DATA TO EXAMINE START

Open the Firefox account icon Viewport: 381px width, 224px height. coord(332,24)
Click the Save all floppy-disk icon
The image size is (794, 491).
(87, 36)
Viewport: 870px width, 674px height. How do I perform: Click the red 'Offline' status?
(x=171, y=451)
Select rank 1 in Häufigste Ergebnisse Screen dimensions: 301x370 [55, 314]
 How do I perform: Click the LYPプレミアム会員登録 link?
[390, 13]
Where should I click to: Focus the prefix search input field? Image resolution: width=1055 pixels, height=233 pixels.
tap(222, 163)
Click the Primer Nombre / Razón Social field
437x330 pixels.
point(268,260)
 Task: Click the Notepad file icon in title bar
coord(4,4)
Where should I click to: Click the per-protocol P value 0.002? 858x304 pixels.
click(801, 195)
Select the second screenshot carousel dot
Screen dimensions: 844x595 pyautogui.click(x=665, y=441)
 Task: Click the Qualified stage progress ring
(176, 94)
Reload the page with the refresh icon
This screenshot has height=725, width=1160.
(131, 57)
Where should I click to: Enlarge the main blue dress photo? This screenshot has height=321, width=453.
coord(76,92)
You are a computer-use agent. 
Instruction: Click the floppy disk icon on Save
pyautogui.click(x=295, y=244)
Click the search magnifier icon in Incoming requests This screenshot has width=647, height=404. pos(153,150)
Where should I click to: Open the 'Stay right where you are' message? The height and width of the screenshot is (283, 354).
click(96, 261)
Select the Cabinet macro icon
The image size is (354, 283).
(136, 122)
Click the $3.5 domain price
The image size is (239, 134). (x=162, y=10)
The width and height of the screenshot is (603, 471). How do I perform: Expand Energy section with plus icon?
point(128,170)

DATA TO EXAMINE END

### WORK INSTRUCTION
Print, exactly as they appear above, the lines running from the one with "Where should I click to: Focus" through the final line.

### TASK OUTPUT
Where should I click to: Focus the prefix search input field? Image resolution: width=1055 pixels, height=233 pixels.
tap(222, 163)
Click the Primer Nombre / Razón Social field
437x330 pixels.
point(268,260)
 Task: Click the Notepad file icon in title bar
coord(4,4)
Where should I click to: Click the per-protocol P value 0.002? 858x304 pixels.
click(801, 195)
Select the second screenshot carousel dot
Screen dimensions: 844x595 pyautogui.click(x=665, y=441)
 Task: Click the Qualified stage progress ring
(176, 94)
Reload the page with the refresh icon
This screenshot has height=725, width=1160.
(131, 57)
Where should I click to: Enlarge the main blue dress photo? This screenshot has height=321, width=453.
coord(76,92)
You are a computer-use agent. 
Instruction: Click the floppy disk icon on Save
pyautogui.click(x=295, y=244)
Click the search magnifier icon in Incoming requests This screenshot has width=647, height=404. pos(153,150)
Where should I click to: Open the 'Stay right where you are' message? The height and width of the screenshot is (283, 354).
click(96, 261)
Select the Cabinet macro icon
The image size is (354, 283).
(136, 122)
Click the $3.5 domain price
The image size is (239, 134). (x=162, y=10)
The width and height of the screenshot is (603, 471). How do I perform: Expand Energy section with plus icon?
point(128,170)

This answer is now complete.